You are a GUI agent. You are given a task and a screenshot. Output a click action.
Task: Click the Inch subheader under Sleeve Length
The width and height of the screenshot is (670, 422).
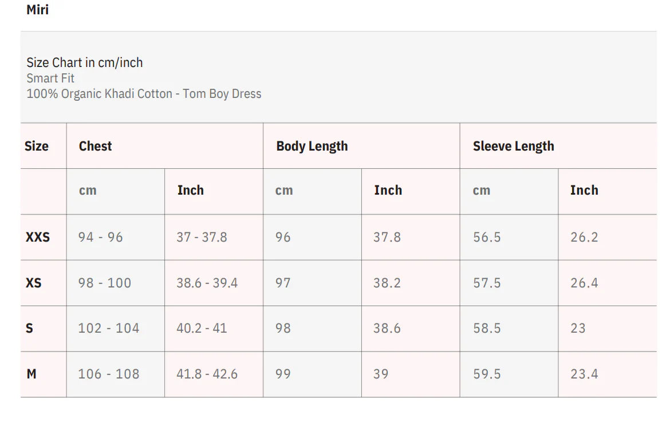pyautogui.click(x=584, y=190)
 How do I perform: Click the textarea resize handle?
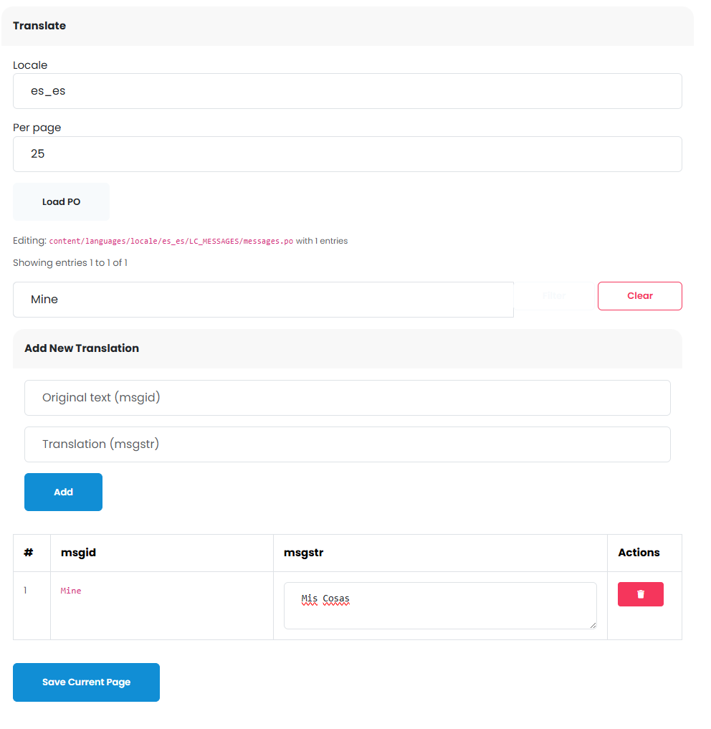[593, 625]
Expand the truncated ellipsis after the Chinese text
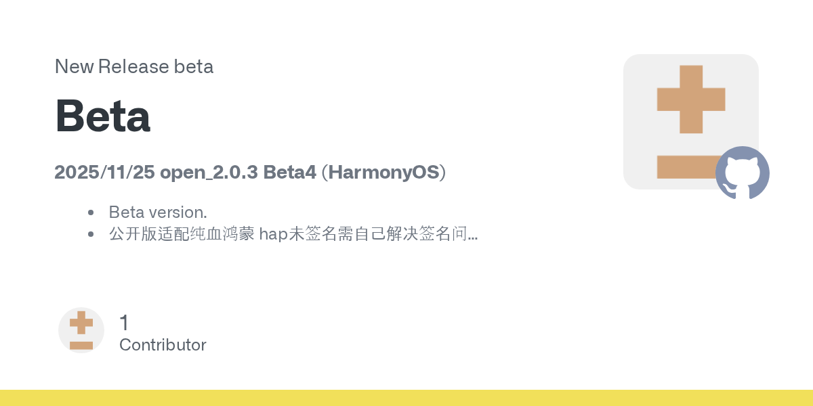 click(473, 236)

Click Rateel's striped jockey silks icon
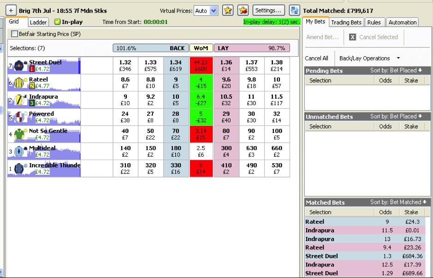19,83
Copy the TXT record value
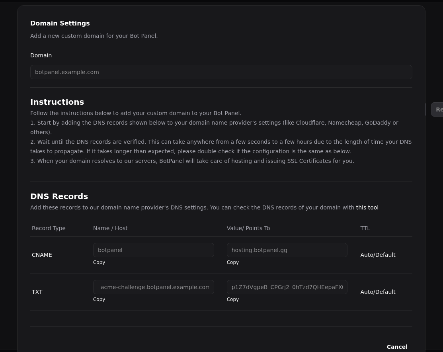 (233, 299)
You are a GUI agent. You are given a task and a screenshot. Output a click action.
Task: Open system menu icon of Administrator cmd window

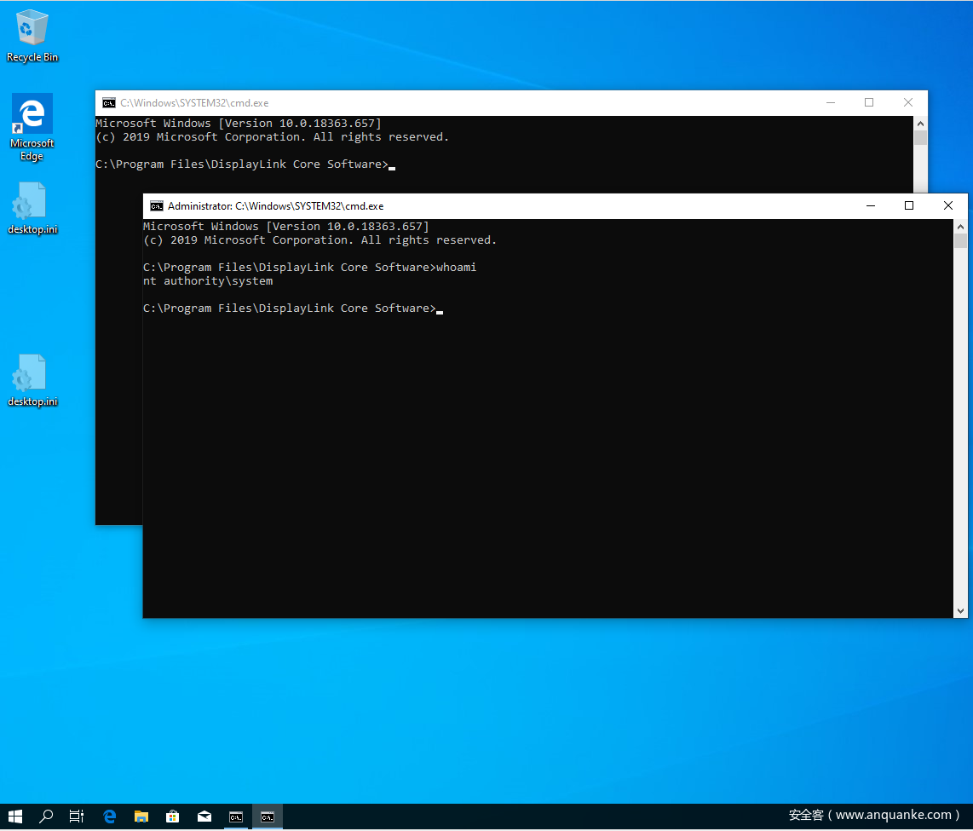[157, 206]

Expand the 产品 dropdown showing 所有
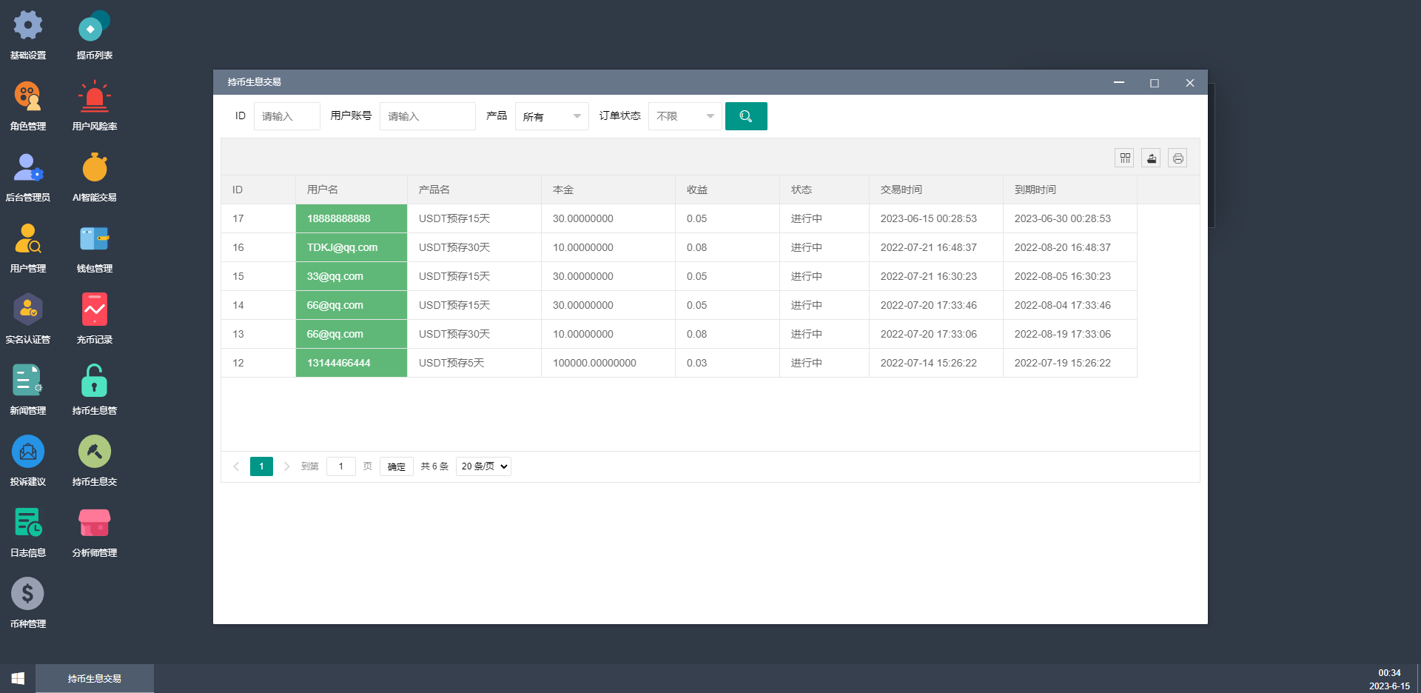[551, 116]
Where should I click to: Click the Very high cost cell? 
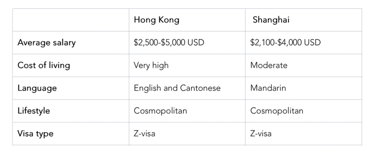click(151, 66)
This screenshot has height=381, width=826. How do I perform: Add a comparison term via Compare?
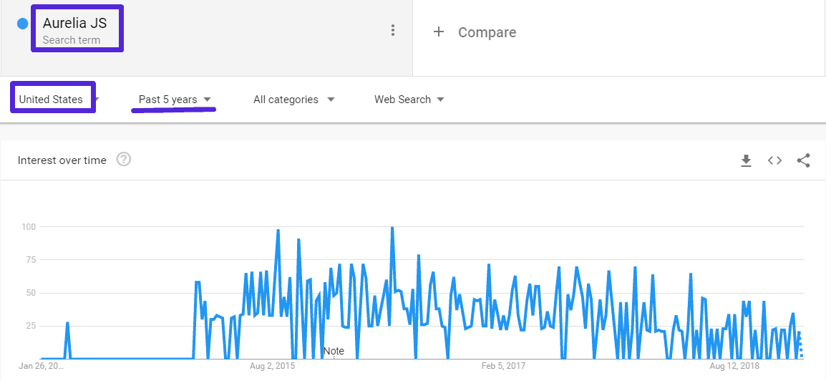(x=487, y=32)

○ ○ ○

- About this task: Repeat each line of the material exactly, and drop any image it carries.

- Answer to this problem:
You are a GUI agent. You are given a task and a screenshot. Output a click action.
Task: Click the Inch subheader under Sleeve Length
The width and height of the screenshot is (670, 422).
pyautogui.click(x=584, y=190)
 How do I perform: Click the textarea resize handle?
[593, 625]
Expand the truncated ellipsis after the Chinese text
 click(473, 236)

Click Rateel's striped jockey silks icon
19,83
Copy the TXT record value
 (233, 299)
You are a GUI agent. You are given a task and a screenshot. Output a click action.
Task: Open system menu icon of Administrator cmd window

[157, 206]

Expand the 产品 dropdown showing 所有
[551, 116]
Where should I click to: Click the Very high cost cell? 
click(151, 66)
This screenshot has height=381, width=826. How do I perform: Add a comparison term via Compare?
(x=487, y=32)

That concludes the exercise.